Their friend of the court brief was one of seven filed this week petitioning the Supreme Court to take up the case, which the D.C. Circuit decided last year. If the Supreme Court takes up the case, it could change the way U.S. law treats citizenship in the territories.
The seven briefs point to the dated, race-based arguments in the 1920s-era Insular Cases that allowed the two-tiered citizenship, along with the fact that the Supreme Court itself stated at the time that the status was temporary.
The underlying case has to do with a Samoan national who was denied a job because of his citizenship status. In June of 2015, a three-judge federal appellate court for the Washington, D.C., circuit ruled in Tuaua v. United States that people born in the U.S. territory of American Samoa have no claim to U.S. birthright citizenship under the Citizenship Clause of the 14th Amendment to the U.S. Constitution.

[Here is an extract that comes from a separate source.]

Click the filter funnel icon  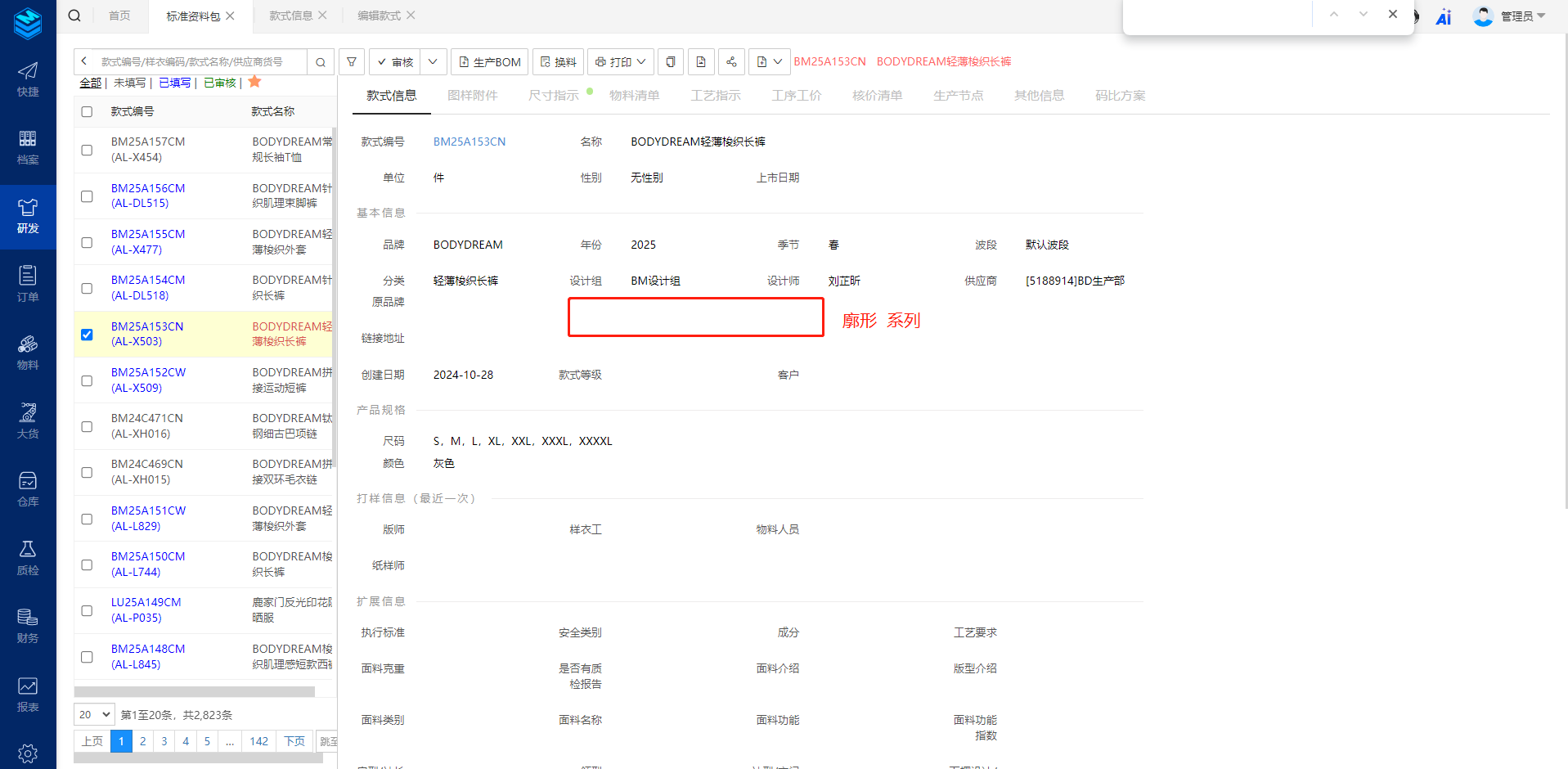[352, 62]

Federal statutes currently classify American Samoans as “noncitizen nationals” of the United States, in contrast to the USVI, where residents are U.S. citizens by statute, but not necessarily by birthright.

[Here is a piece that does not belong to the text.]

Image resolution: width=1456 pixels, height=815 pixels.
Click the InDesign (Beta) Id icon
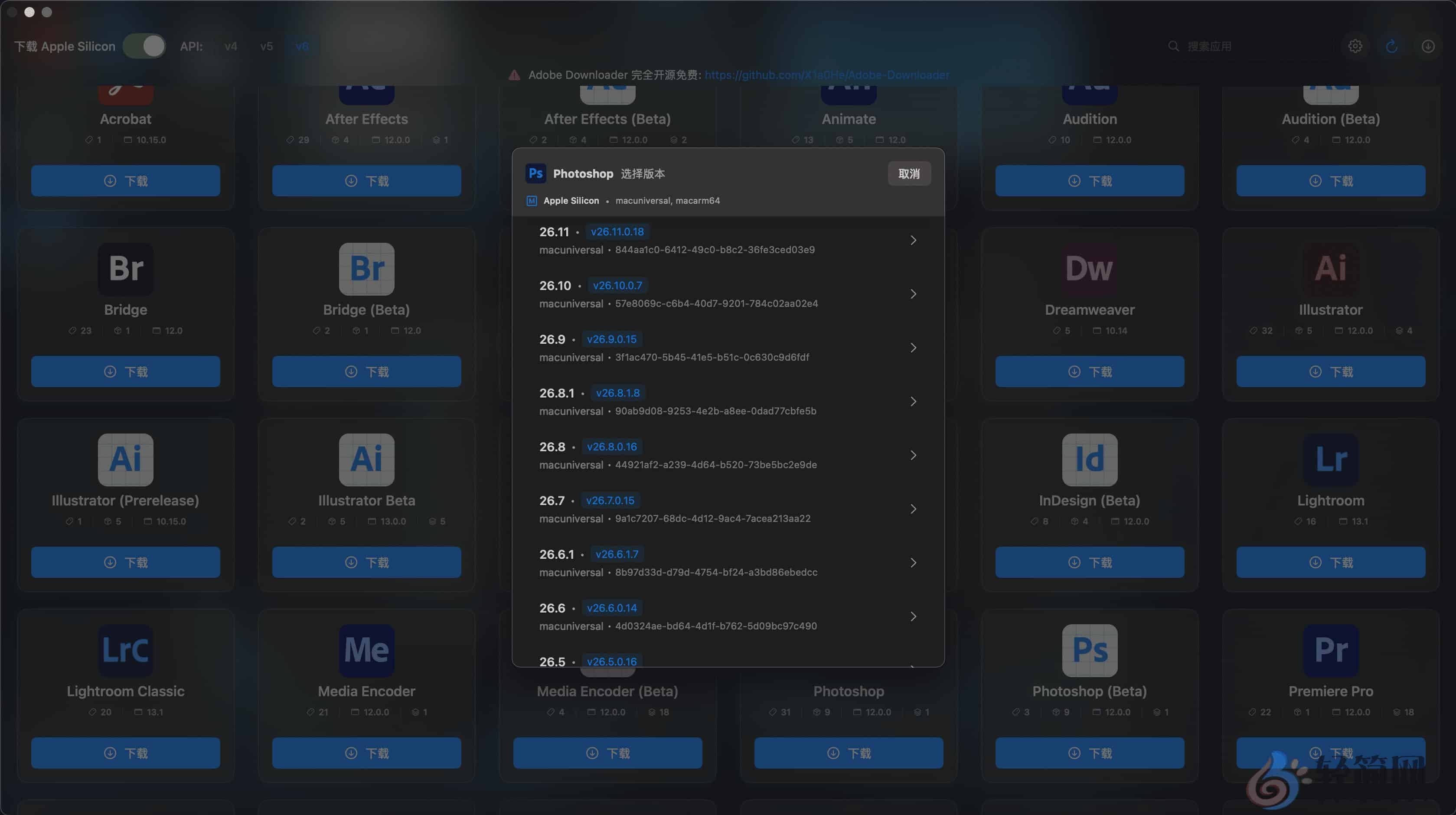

Neal Weare, an attorney who has made citizenship and voting rights in the insular territories a personal cause, argued the case before the D.C. Circuit. Weare is president of We the People, a nonprofit that advocates for equal rights and representation in U.S. territories.
Leneuoti Tuaua, the lead plaintiff in the case, was denied the opportunity to pursue a career in law enforcement in California, where citizenship is a job requirement. Tuaua v. United States makes the case that Congress cannot legislate an exception to the Citizenship Clause of the Fourteenth Amendment to withhold citizenship from persons born in U.S. territories.
The territories petitioned to have the full circuit hear the case but were turned down in October.
In February, former U.S. Solicitor General Ted Olson filed a petition for certiorari seeking Supreme Court review of the D.C. Circuit’s decision holding that birthright citizenship is not a “fundamental right” in U.S. territories.
In a statement about her brief, Plaskett said her office has been working with Weare and the We the People Project for some time.
"Although this particular case is about birthright citizenship for American Samoans, it has implications for the equal treatment of the other territories under federal law by virtue of its challenge to the Insular Cases," Plaskett said.
"The Insular Cases today continues to hinder the full enjoyment of America’s democratic and constitutional principles by the residents of the Virgin Islands and other U.S. territories,” Plaskett said.
“Equal representation and protection under the constitution is important because of its implications on the progression of our communities. The inability to vote has a direct correlation to the poverty in our communities. Without equal representation, our voices are muted and our needs are not adequately met," she said.
The brief is signed by Plaskett, former V.I. Delegate Donna Christensen, former V.I. Govs. John deJongh Jr. and Charles Turnbull, Guam Delegate Madeleine Bordallo, former Guam Govs. Joseph Ada, Felix Camacho and Carl Gutierrez, former Puerto Rico Governor Pedro Rosselló and others.
It argues in part that "if birthright citizenship really is something that persons born in the territories enjoy only as a matter of legislative grace, then there is nothing to stop Congress from denying citizenship to persons born in Puerto Rico, Guam, the U.S. Virgin Islands or the Northern Mariana Islands tomorrow."
Because "it is not even clear that Congress could not revoke birthright citizenship of territorial residents who currently enjoy it," the decision "imperils the citizenship of everyone born in the U.S. territories," they argue.
Lead counsel on that brief is Paul Clement, an attorney with extensive experience before the Supreme Court.
The other six briefs were filed by:
– a group of law professors specializing in citizenship;
– a group of scholars of constitutional law and legal history;
– some prominent national Latin and Asian civil rights groups;
– an array of retired judges from U.S. territories;
– a group of international law professors;
– and the Puerto Rican Bar Association of New York.
According to Weare, a decision by the Supreme Court on whether it will take up the case is expected by the end of the term, which ends in June.